It’s a side issue that’s sort of an interest to me. It’s interesting because you often have the conversation with contemporary writers where they believe that in the past, people made a great living as a writer, or a possible middle-class living. I’m not sure that it was ever true. It was sort of true with the New Yorker for awhile, under William Shawn, but that was only if you opted into the drawing system, and only if you were on staff. Otherwise, everybody was always in this position of uncertainty.

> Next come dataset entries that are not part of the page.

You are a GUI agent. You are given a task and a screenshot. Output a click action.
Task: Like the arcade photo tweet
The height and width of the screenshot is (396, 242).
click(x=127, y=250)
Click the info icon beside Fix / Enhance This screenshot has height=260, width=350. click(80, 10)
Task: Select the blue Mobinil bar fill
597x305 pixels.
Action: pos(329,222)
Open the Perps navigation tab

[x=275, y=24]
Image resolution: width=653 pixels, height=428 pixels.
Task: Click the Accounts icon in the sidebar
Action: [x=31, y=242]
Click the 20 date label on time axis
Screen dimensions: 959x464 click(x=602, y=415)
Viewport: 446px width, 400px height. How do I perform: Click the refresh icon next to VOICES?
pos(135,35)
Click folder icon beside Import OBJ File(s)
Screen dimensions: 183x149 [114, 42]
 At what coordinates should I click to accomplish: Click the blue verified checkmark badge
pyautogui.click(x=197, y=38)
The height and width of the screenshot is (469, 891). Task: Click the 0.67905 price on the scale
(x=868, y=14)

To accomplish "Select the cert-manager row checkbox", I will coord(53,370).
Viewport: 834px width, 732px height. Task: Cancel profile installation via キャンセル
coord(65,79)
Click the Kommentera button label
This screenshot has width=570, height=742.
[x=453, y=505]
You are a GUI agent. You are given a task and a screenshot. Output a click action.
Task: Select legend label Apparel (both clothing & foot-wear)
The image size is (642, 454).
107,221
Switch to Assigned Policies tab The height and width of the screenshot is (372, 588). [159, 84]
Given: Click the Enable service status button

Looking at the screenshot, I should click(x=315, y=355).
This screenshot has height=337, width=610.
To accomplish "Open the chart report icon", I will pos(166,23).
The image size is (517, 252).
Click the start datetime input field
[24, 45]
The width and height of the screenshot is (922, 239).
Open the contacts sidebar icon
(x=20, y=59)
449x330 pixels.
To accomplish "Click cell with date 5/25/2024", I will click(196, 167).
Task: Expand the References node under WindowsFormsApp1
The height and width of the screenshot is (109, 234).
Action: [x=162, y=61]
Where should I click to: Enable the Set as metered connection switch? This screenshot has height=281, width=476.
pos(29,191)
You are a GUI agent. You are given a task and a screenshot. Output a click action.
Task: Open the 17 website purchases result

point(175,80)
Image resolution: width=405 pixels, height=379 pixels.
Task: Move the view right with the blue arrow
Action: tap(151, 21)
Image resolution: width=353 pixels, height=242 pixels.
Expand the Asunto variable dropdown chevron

Nearly everybody in the book at some point is like, “I can’t make money off of magazines. I’ve got to go do something else. I’ve got to get a teaching job. I’ve got to get married. I have to go to Hollywood.” It was mostly just to point out the parallels. There’s a parallel between Ephron and Parker in that sense. There’s a parallel [between] Didion and Parker too in that sense of — eventually just deciding I can’t make enough money in magazines no matter how brilliant people think I am.
Almost all of these women had [something] to overcome in their background in terms of the expectation to make a life as an artist or as a writer. Not one of them really inherited the status. I guess Ephron sort of did, but it was different. It’s just complicated. I don’t have a grand theory of how it’s all going to work, or how it’s all worked, but [on the other hand] it is true that Parker in the 1920s was getting paid certain fees that would be recognizable to us today, which is scary. [laughs] I mean what do you do?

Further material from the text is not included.